Use sourdough discard and whole wheat flour to make a soft and tasty loaf of bread that is perfect for toasting or turning into sandwiches.
Make perfectly soft bread for sandwiches. It is hearty, delicious and easy to make. Your sourdough starter will love its new life making more bread.
If you are like me, you love the idea of baking beautiful crusty boules of sourdough bread but rarely actually follow through. It takes planning and time that I rarely have to give it.
But that doesn’t mean your sourdough starter has to go to waste. Keep it in the refrigerator in case the stars ever align for bread baking.
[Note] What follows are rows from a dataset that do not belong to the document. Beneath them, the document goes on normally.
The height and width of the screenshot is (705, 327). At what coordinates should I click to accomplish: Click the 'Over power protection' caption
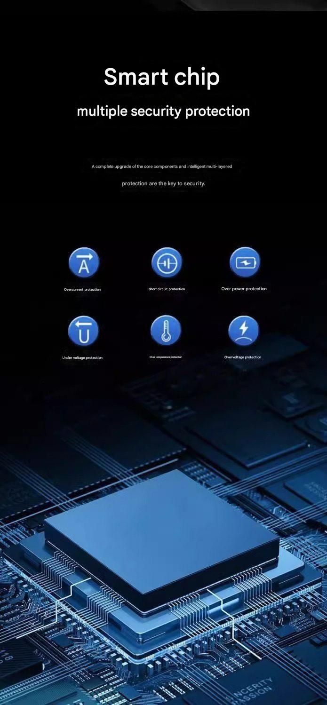(x=244, y=289)
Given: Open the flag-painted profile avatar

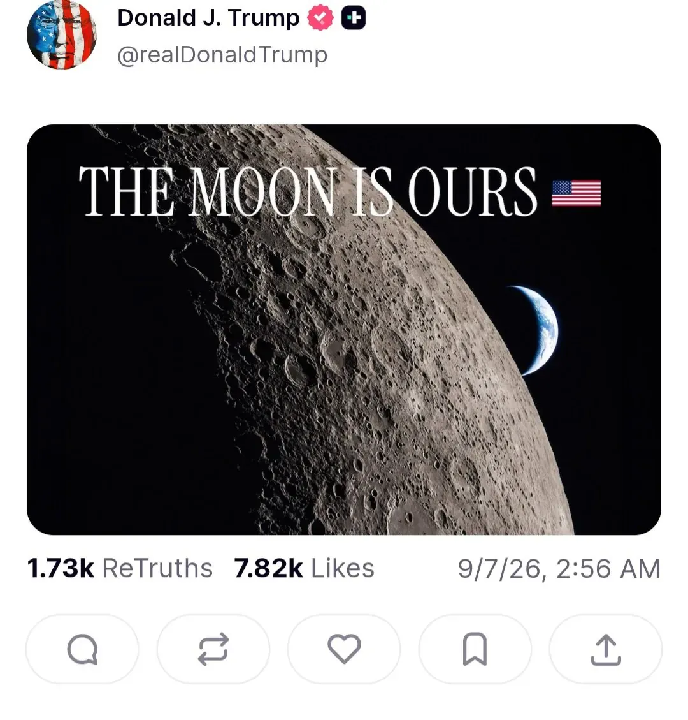Looking at the screenshot, I should tap(61, 34).
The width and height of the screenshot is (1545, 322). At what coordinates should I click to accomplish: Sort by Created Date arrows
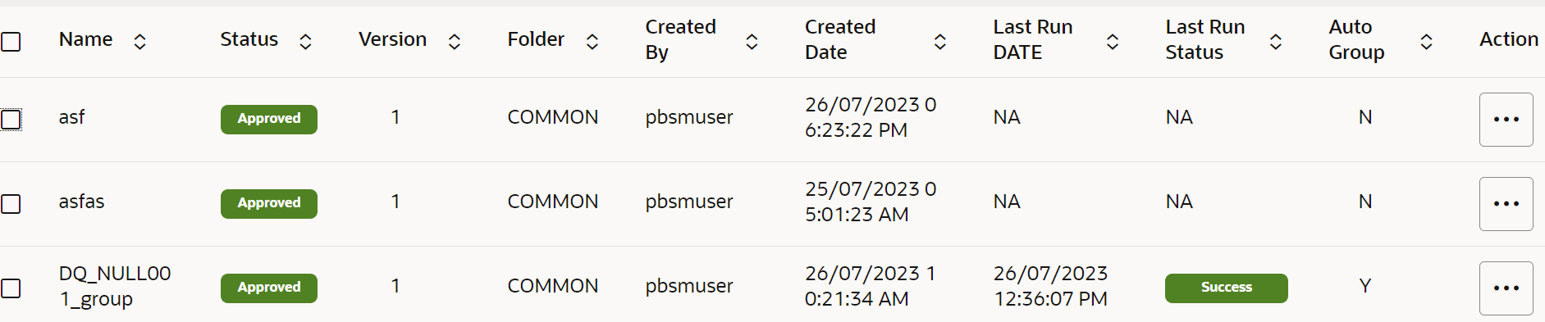click(x=940, y=41)
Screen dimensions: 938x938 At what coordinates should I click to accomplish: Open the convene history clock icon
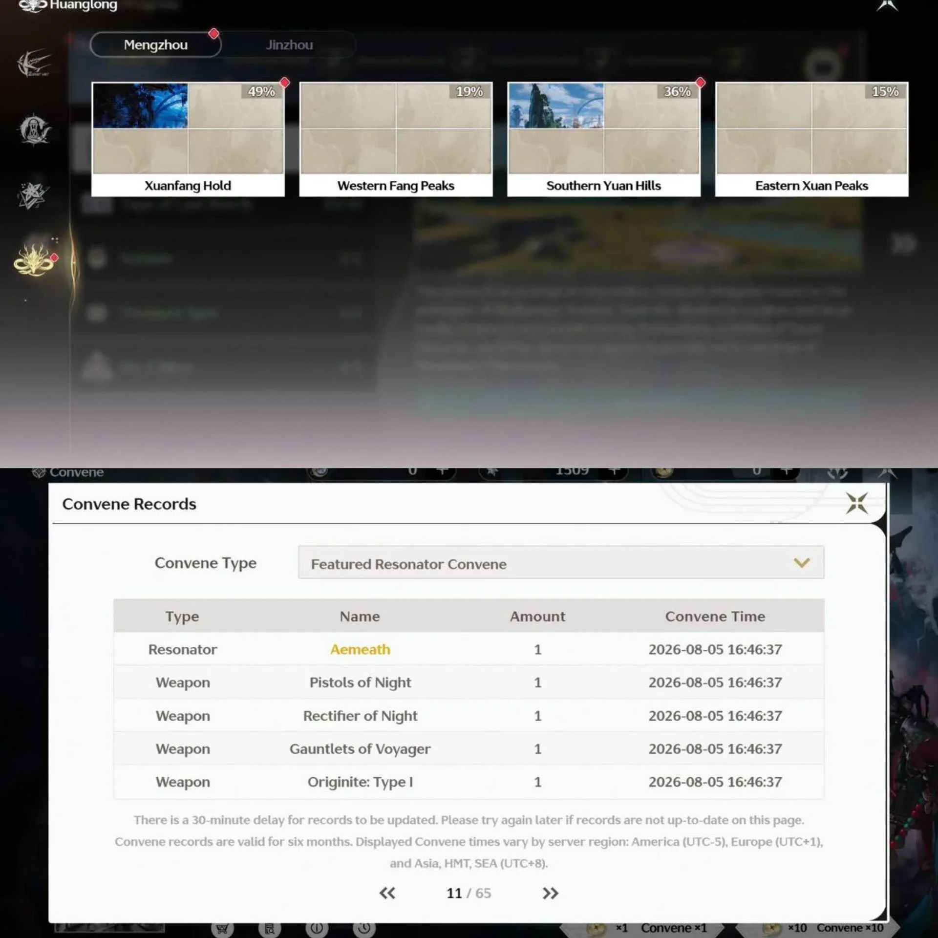point(364,928)
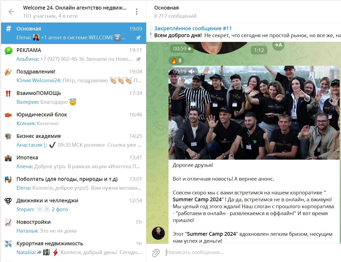Open the ВзаимоПОМОЩЬ topic
341x262 pixels.
[74, 98]

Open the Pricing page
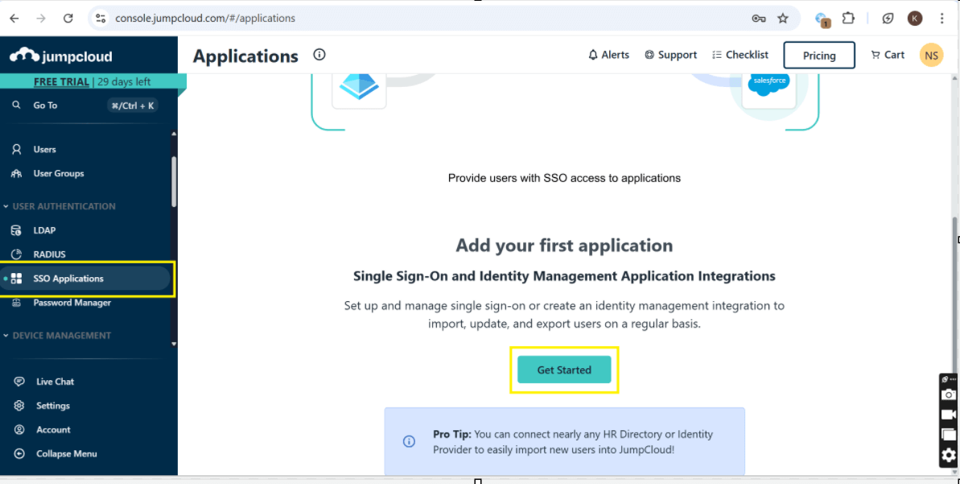pos(818,55)
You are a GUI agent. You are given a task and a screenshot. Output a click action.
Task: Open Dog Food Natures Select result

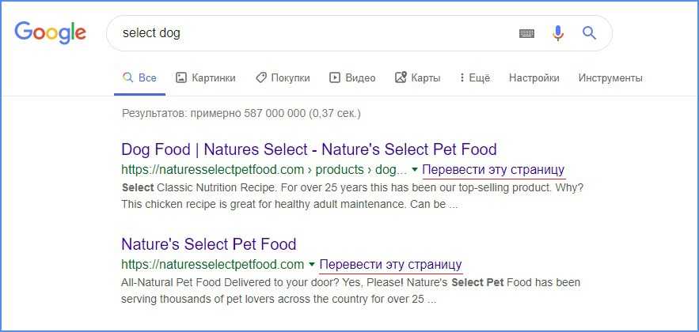[309, 149]
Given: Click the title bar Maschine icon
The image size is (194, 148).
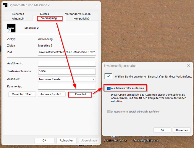Looking at the screenshot, I should [x=5, y=5].
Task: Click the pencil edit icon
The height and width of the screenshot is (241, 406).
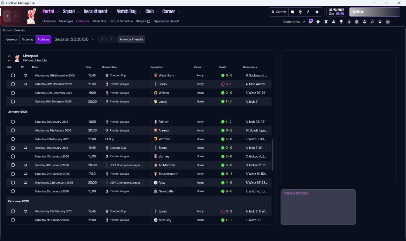Action: [308, 12]
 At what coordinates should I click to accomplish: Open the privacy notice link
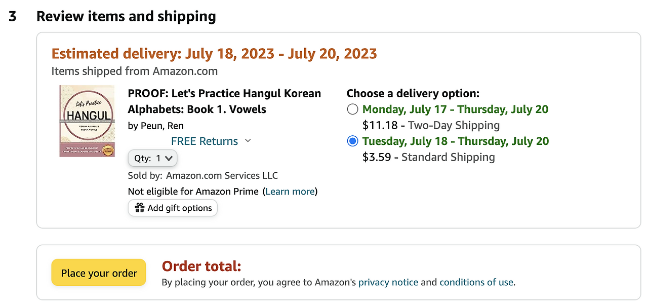[388, 282]
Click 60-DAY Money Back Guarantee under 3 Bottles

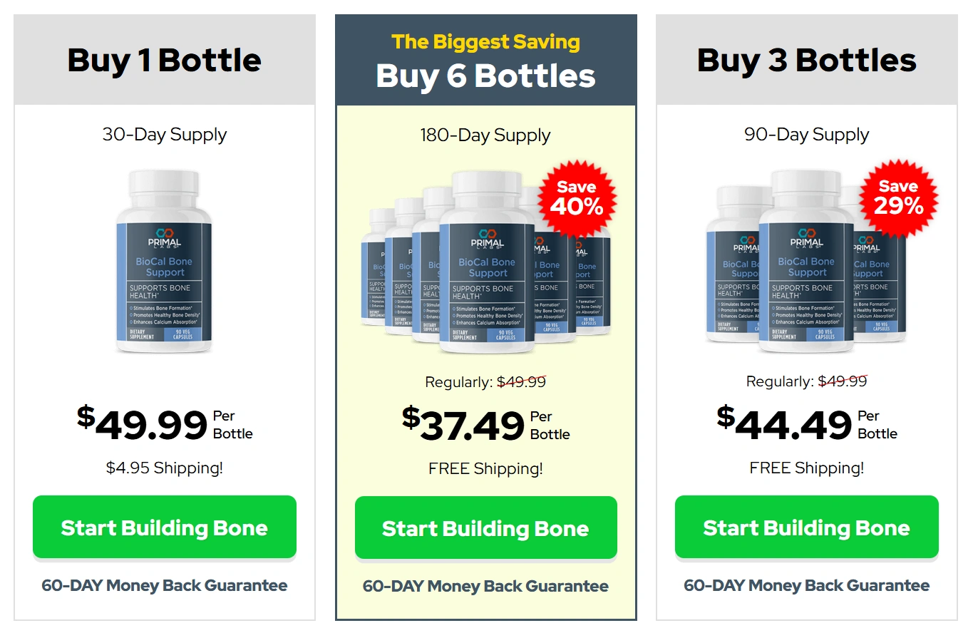tap(806, 586)
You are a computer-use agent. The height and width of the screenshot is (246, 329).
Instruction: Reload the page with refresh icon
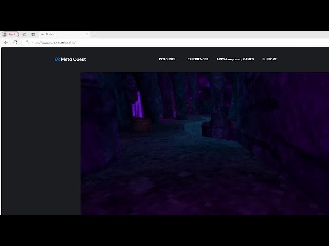(15, 42)
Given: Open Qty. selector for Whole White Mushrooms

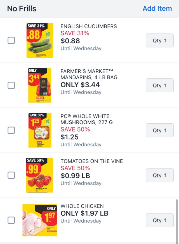Looking at the screenshot, I should (160, 130).
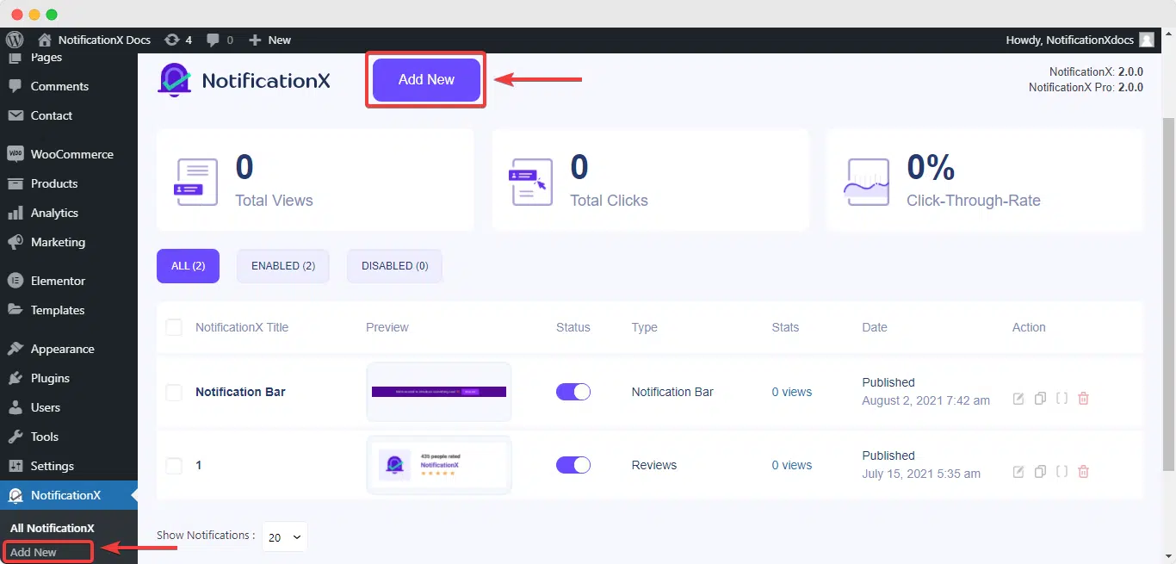
Task: Disable the Notification Bar status toggle
Action: pos(573,392)
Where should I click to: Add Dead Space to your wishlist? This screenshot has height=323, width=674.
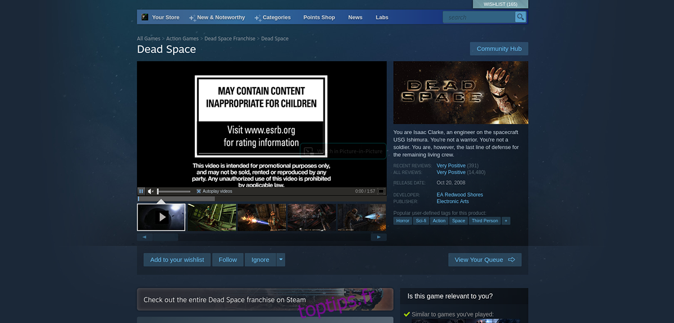pos(177,260)
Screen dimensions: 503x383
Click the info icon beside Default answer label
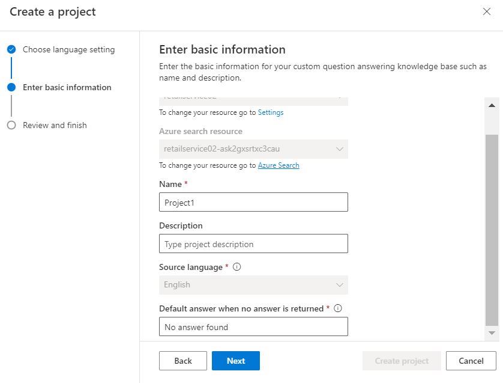tap(338, 308)
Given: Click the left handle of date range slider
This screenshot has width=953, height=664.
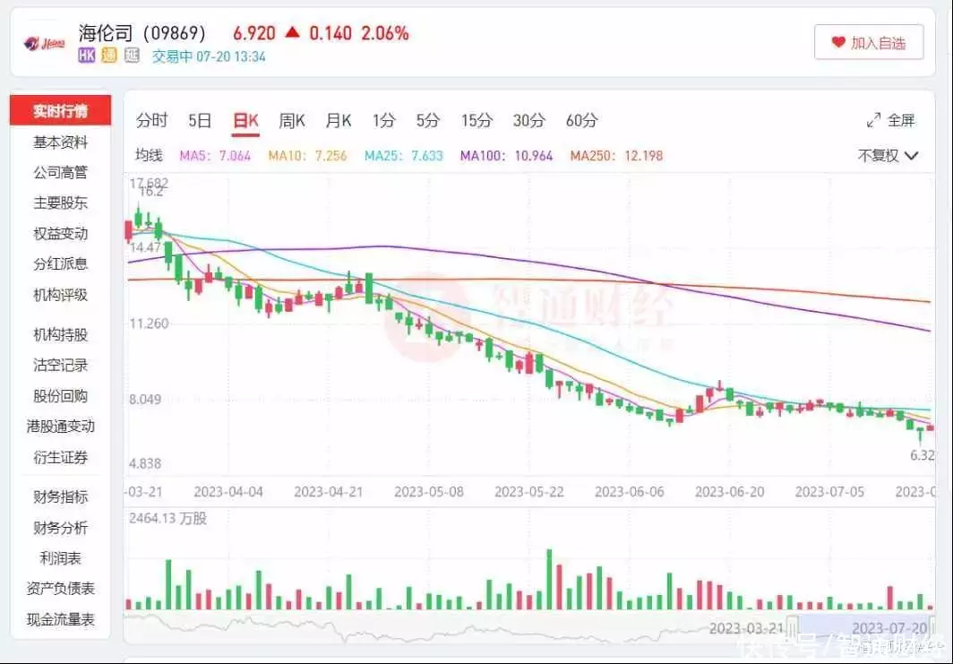Looking at the screenshot, I should (792, 625).
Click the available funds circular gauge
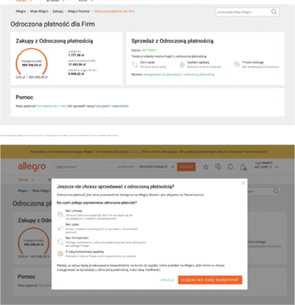Screen dimensions: 295x305 click(31, 63)
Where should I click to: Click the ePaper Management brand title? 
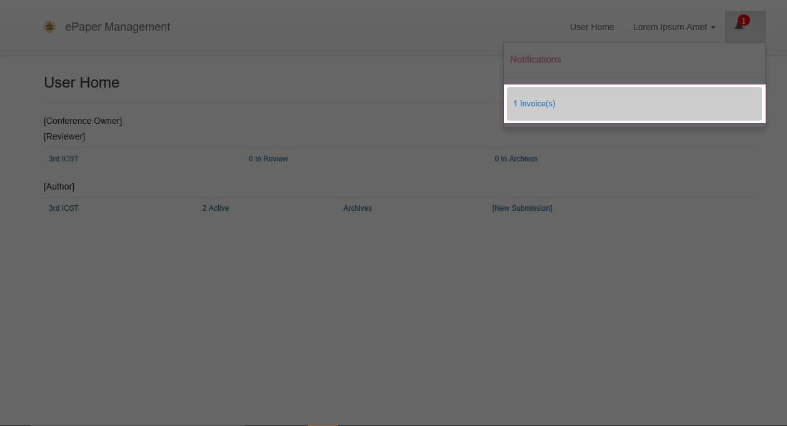[118, 27]

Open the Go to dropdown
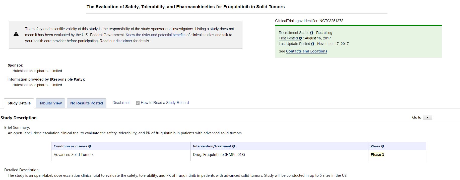pos(427,117)

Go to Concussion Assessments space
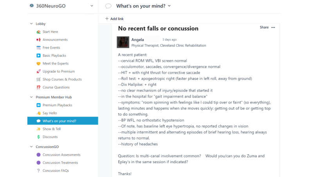pyautogui.click(x=61, y=155)
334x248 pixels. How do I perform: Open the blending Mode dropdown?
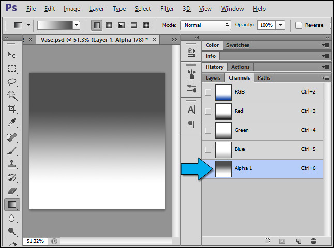click(205, 25)
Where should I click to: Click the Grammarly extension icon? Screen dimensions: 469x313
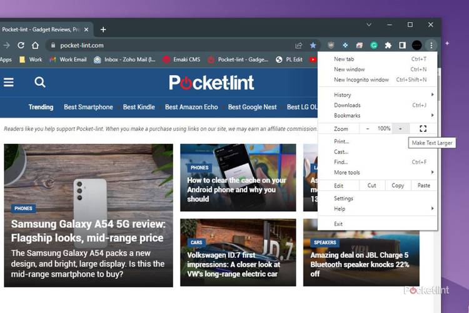coord(374,45)
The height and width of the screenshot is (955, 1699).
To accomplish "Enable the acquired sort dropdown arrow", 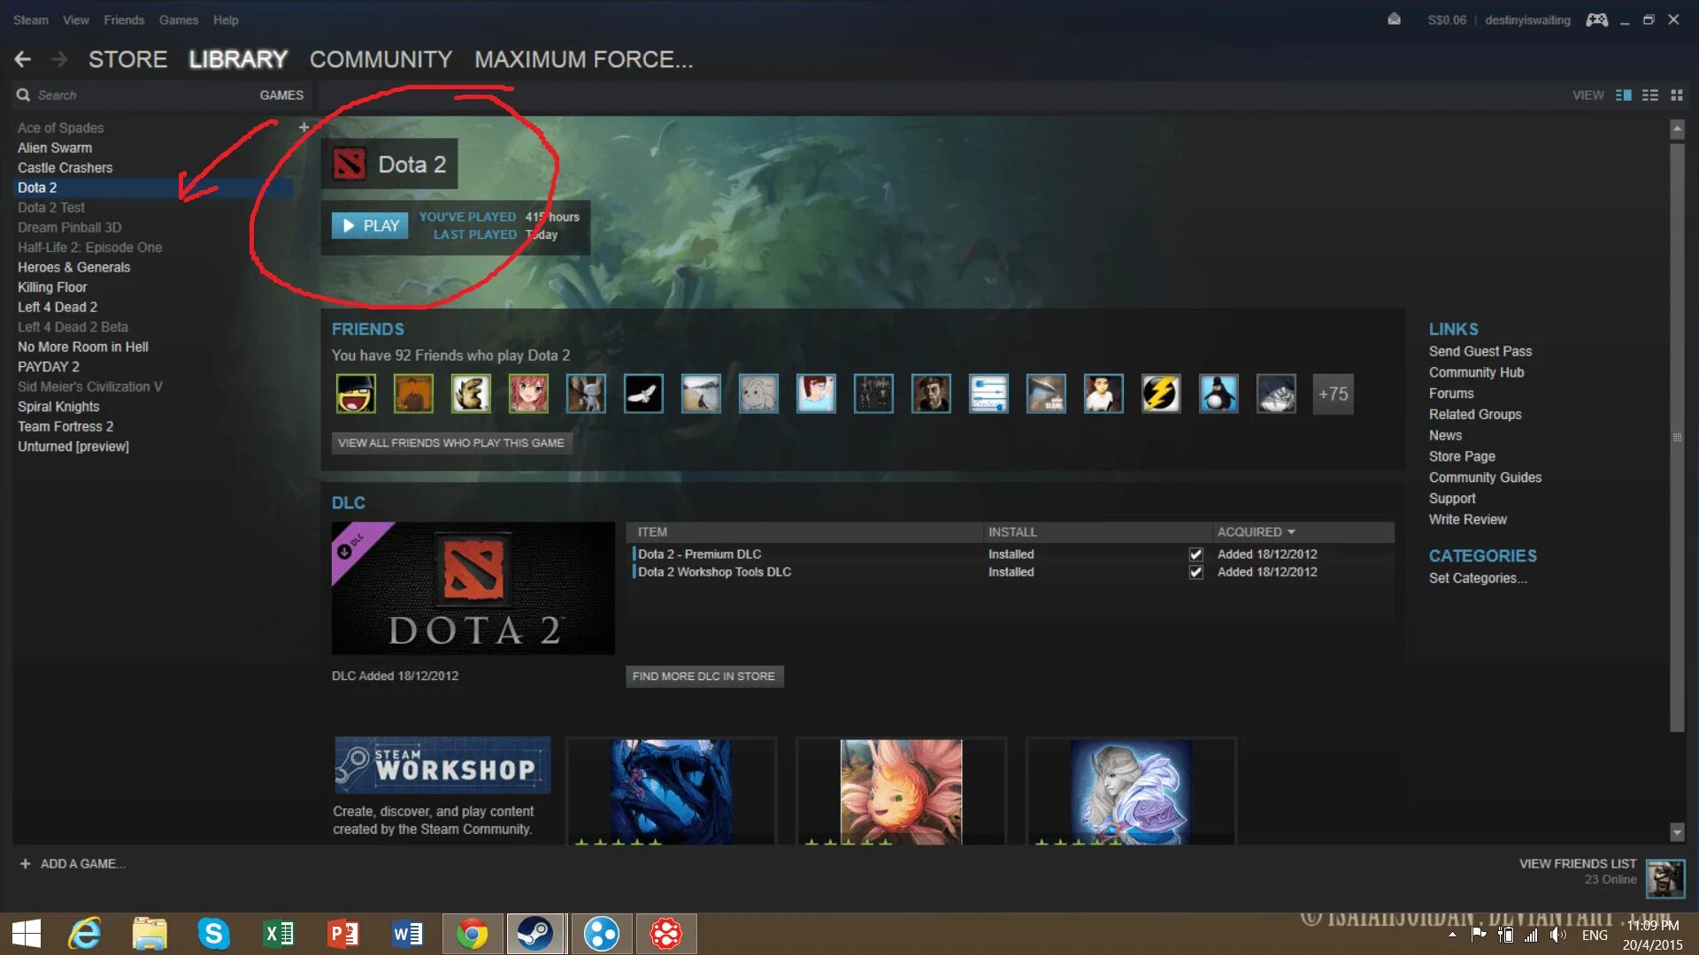I will (1290, 531).
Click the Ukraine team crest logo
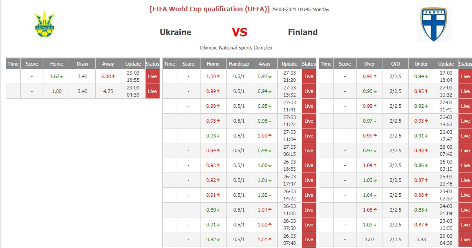Screen dimensions: 472x248 pyautogui.click(x=45, y=25)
Of course you still have to feed it once a week, resulting in either a giant tub of starter or a weekly bit of discard. Don’t throw that discard away, it is perfect for use in so many tasty recipes!
It uses the goodness of your discard along with the boost of traditional yeast to make a tender versatile loaf. You golden loaf of bread will make yummy sandwiches or delicious toast.
The recipe has been a hit with lots of readers since I originally posted it back in 2016. I recently baked up another loaf and thought it would be fun to update the pictures and add a quick video.
I hope you enjoy it!
Original post from 2016
Ever since MiMi had a taste of my first sourdough boule, she has been begging for some of my starter. Bertha and I were off to such a great start and MiMi wanted in on the friendship.
But sometimes good things come to those who wait. I wanted to get a good feel for how to take care of Bertha before I gave some of her away.
That way when MiMi had questions, I had a little bit of an idea how to answer. Plus the waiting just made her want it more!
So for Mother’s Day, I finally gave MiMi some starter. That’s right, there is a second generation out there.
She has been nicknamed granny. Now that granny is getting used to her new home, MiMi is wanting some recipes to use her in.
So be forewarned, I will be sharing some of the favorite things I have made so far in the next few days. Then likely more sourdough recipes here and there for a while.
I can never just leave a recipe alone. I always have to do a little tinkering along the way to make it fit my taste or cooking style.
Even though baking recipes are supposed to be set in stone, I have to mess with them too. I wanted a recipe that would make great sandwich bread.
Airy and delicious, but with no gigantic holes to loose your filling through. I love using whole wheat flour when I bake and I wanted to use plenty of starter to get the nutritional value and some of the flavor.
This bread is great toasted with an egg on top or delicious drizzled with honey. Heck, Little Dude ate a piece straight from the bag this morning with breakfast.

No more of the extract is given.